Adhering to this law of love has always been the
core struggle of human nature. We are fallible.
We make mistakes, and fall victim to the
temptations of pride, and power, and sometimes
evil. Even those of us with the best intentions
will at times fail to right the wrongs before
us.
But we do not have to think that human nature is
perfect for us to still believe that the human
condition can be perfected. We do not have to
live in an idealized world to still reach for
those ideals that will make it a better place".
And then the
President went on to quote Dr. Martin Luther King, in noting that he was
there on this day largely because of the work of Dr. King.
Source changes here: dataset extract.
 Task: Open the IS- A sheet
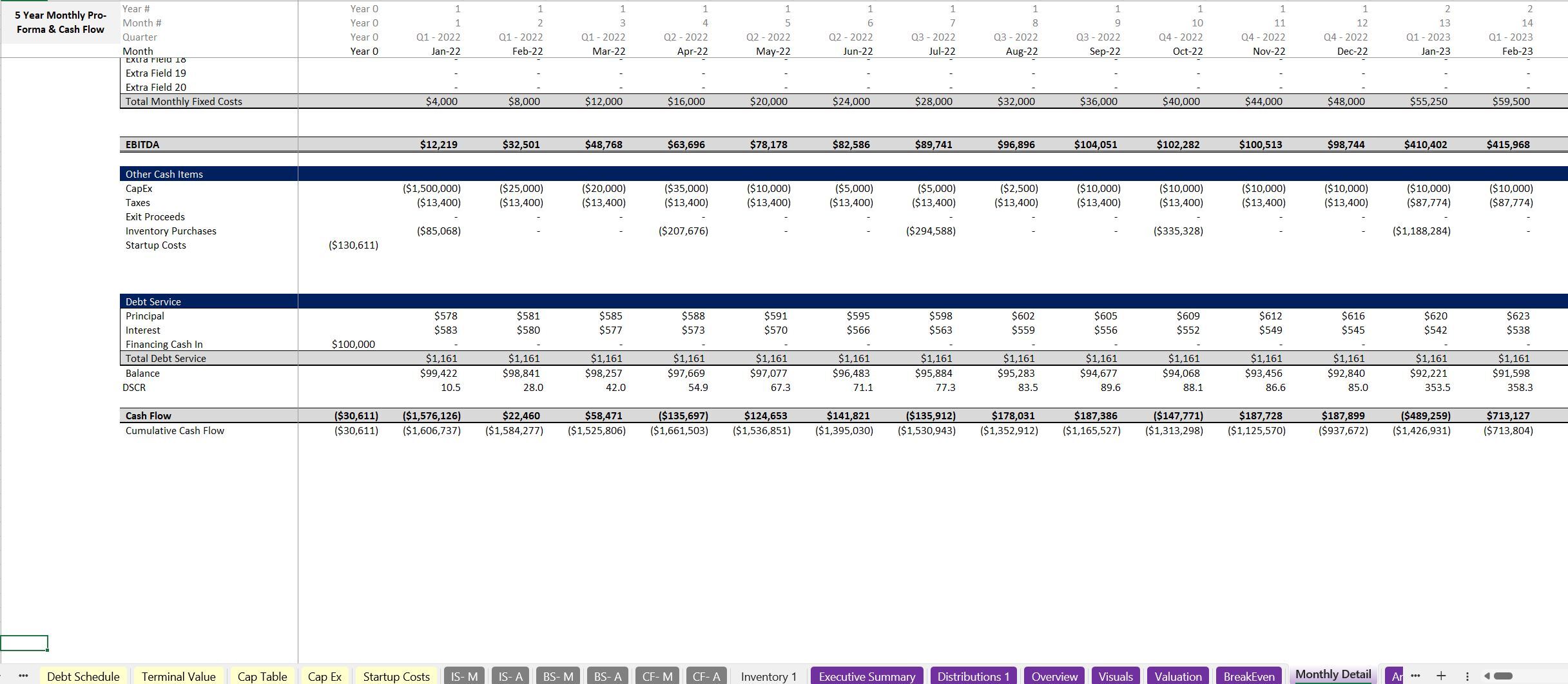click(x=510, y=676)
And
quoting from Dr. King's acceptance speech of the Nobel Peace Prize (I
believe that was in 1967), he says:
"I refuse to accept the idea that the 'isness' of man's present
nature makes him morally incapable of reaching up for the eternal 'oughtness'
that forever confronts him".
And so the President
told the Nobel audience:
"So let us reach for the world that ought to be — that spark of the
divine that still stirs within each of our souls".
The world as it ought
to be. The spark of the divine that still stirs in each of our
souls.
And he then concluded
with these words:
"We can acknowledge that oppression will always be with us, and
still strive for justice. We can admit the intractability of
deprivation, and still strive for dignity. We can understand that
there will be war, and still strive for peace. We can do that — for
that is the story of human progress; that is the hope of all the
world; and at this moment of challenge, that must be our work here
on Earth".
That is indeed our
work. It's the work of Advent. It's how we prepare the way
for the coming of the Lord.
To do the right thing
for the benefit of all, and for all the earth.